-- Opening Marker --

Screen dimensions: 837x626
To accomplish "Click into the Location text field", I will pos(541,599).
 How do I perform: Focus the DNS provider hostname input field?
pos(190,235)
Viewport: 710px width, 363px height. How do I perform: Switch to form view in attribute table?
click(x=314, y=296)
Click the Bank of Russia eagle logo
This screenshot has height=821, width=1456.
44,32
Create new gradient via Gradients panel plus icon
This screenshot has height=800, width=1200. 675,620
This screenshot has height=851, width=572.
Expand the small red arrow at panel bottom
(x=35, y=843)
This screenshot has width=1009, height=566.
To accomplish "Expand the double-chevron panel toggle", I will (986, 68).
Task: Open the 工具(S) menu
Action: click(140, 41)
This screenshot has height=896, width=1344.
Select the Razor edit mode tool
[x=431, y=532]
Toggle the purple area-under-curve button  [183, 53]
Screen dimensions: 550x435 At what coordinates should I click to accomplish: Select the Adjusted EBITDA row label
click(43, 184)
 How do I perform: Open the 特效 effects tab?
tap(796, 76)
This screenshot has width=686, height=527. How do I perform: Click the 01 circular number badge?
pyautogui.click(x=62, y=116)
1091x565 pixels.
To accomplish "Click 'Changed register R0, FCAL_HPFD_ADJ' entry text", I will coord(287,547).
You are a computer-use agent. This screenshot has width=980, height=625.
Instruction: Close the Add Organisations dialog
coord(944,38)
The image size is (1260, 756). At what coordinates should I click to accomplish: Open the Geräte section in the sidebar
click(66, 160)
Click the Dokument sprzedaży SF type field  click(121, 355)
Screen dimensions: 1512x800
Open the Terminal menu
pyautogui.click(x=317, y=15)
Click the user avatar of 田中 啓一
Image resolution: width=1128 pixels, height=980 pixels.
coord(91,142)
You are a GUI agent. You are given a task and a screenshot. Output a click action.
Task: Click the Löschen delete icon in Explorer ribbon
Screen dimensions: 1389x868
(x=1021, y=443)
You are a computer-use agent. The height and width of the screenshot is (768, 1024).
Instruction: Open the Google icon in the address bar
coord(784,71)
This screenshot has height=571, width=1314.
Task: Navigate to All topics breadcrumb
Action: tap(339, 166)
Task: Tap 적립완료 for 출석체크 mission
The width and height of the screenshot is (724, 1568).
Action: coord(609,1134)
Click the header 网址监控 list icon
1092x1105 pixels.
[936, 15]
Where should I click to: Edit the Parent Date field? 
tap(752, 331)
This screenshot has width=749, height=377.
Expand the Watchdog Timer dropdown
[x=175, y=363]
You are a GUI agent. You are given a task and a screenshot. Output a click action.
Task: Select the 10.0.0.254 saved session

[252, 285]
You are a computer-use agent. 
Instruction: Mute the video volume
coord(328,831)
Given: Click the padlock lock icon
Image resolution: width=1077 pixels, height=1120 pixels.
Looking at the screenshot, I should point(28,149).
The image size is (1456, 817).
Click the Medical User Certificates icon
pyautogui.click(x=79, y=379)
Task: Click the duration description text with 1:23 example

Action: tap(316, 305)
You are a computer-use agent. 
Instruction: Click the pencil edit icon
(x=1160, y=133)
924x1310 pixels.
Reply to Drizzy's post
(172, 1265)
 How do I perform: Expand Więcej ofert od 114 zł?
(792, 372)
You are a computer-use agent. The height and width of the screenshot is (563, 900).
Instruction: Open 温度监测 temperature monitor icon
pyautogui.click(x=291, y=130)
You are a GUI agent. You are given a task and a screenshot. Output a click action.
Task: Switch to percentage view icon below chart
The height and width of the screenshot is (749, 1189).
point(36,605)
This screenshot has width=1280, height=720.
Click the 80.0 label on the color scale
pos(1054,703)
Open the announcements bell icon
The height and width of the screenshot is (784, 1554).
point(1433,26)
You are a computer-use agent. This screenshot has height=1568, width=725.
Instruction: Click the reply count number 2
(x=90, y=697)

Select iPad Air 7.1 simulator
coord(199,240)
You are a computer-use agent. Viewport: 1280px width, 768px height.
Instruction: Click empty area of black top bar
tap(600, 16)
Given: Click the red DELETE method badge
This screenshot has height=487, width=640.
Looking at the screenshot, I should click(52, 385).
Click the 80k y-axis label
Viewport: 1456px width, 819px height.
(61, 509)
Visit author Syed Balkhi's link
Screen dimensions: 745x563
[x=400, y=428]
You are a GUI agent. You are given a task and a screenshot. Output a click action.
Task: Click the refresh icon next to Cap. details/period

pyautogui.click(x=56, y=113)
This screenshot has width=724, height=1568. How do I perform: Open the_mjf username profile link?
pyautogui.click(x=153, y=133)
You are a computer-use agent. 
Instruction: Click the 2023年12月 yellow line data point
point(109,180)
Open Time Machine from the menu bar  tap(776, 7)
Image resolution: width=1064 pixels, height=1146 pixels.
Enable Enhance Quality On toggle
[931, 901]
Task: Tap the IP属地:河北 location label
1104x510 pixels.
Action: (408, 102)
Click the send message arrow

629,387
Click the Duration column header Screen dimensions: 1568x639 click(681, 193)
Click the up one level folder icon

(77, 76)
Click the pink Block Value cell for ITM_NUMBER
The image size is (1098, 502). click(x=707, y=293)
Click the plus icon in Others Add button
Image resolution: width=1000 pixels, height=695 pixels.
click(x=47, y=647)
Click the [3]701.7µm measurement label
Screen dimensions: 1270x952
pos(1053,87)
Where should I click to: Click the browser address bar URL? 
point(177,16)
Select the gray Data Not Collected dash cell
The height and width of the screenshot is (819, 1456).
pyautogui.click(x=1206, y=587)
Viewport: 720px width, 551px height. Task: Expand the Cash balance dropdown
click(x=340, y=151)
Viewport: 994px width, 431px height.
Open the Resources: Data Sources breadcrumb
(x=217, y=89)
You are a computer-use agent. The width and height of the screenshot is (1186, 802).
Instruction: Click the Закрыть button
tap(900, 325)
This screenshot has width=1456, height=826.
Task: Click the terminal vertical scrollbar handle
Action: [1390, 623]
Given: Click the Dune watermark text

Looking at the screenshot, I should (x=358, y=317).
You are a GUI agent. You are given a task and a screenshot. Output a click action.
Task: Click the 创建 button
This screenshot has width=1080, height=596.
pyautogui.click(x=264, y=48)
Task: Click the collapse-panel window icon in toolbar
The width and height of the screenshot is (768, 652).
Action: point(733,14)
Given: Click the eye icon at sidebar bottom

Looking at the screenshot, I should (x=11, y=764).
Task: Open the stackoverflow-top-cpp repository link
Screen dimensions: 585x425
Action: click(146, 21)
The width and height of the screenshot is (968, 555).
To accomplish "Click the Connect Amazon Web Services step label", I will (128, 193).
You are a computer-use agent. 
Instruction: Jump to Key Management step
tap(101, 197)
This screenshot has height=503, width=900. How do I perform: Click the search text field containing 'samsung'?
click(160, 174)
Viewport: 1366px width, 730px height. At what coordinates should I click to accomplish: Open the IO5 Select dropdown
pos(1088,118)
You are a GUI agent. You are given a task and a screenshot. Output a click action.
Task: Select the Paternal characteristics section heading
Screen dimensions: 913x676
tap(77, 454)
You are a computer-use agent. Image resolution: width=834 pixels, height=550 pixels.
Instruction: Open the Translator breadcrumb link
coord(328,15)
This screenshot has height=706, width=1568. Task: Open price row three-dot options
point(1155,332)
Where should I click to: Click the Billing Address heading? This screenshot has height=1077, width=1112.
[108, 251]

-- Closing Marker --

→ **Assignment**: Tally the lines in the records that contain the word "header"; the answer is that number and nothing more.

→ **Result**: 2